Много лет спустя баба Таня, в семидесятые годы прошлого века, этот факт подтвердила мне лично, когда ещё не было ничего официально опубликовано о царской семье. Она рассказала, что тогда все арестанты поняли и не сомневались, что царскую семью убили.
– Ничего не понимаю! – сказала внучка.
– Подрастёшь, поймёшь. Сейчас тебе следует обязательно понять лишь одно, что никто и никогда не должен знать ни о фотографии, ни о моём рассказе. Иначе приедет за мной Чёрный воронок.
– Да что ты, тятя? За тобой-то за что? Ты хороший, ты столько сделал для людей, для страны. Тебя все уважают, зовут только Николай Афанасьевич. Ты же главный тут был. В Гражданскую войну, говорят люди, вы с бабой много сирот приютили, кормили и заботились о них. Ты добился, чтоб здесь детдом открыли. А о братьях твоих ты что-нибудь слышал?
– Нет, Надюха, это не в счёт. Все делали для страны всё, что только могли, и то, чего не могли, всё равно делали. Да и детей чужих у нас было всего четверо: Гриша, Митя, Андрей и девочка Полина. А остальные-то, так или иначе, родственниками были, в основном племянники двоюродные. О брате старшом слыхал: он большим революционером стал, да убили его. Люди сказывали: когда они отступали, мёртвого его несли от села к селу, не бросали – с почестями хотели похоронить. Где похоронили и как – не знаю. Про среднего брата ничего не слышал.
Дед встал, спрятал фотографию и показал внучке, где лежит крестик.

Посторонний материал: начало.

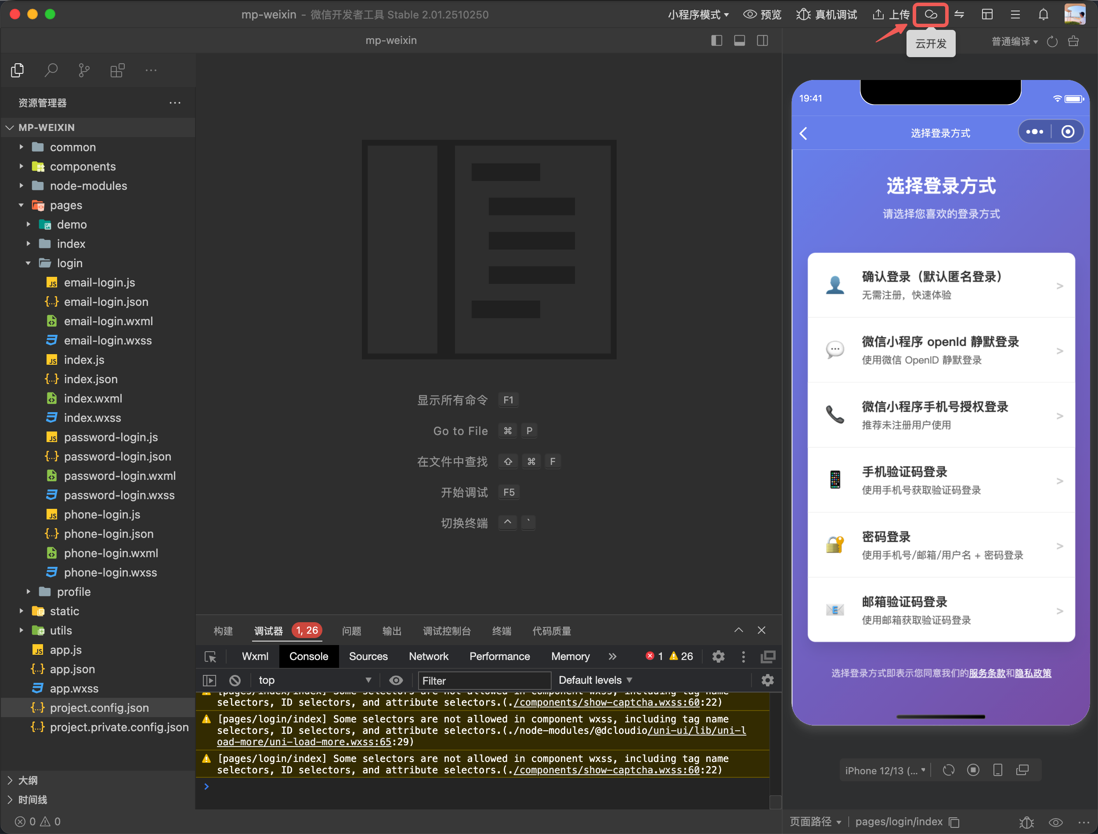Open the Source Control view in sidebar
Viewport: 1098px width, 834px height.
[x=83, y=70]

– Ладно, иди домой. Я что-то утомился, полежу немного да дальше шить буду. Мать-то молоко налила тебе, возьми.
Принято было в крестьянских семьях после того, как в семьях появлялись дети: мужу называть жену – мать, а жена в свою очередь называла мужа – отец, а когда появлялись внуки, муж называл жену – бабушка, а жена мужа – дедушка.
– Да хлеба возьми, видно забыла положить-то, старая. Да не бойся, не ты берёшь – я даю.
Деду долго лежать не пришлось, пришли из школы две дочери. Школа находилась в полуразрушенной церкви. Вернее, в запустении находилась верхняя часть церкви, куполов с крестами на ней уже не было, пустовала звонница. Само здание было отремонтировано, отремонтировано было ещё несколько помещений и домов, когда-то служившие монастырем и подсобным помещением для служителей храма божьего. В одном помещении, около церкви, находился совхозный гараж. В здании бывшего монастыря размещались классы начальной школы. Младшие дети учились в первую смену. Средние классы обучались в каменном старинном здании школы семилетки, что находилось в двухстах метрах через дорогу от церкви. Старшие классы и ученики вечерней школы учились в этой же школе во вторую смену. В первую смену ходил на учёбу и Витя, брат Нади. Сама Надя училась во вторую смену. С утра, ни свет, ни заря бегала к деду с бабкой помогать по хозяйству.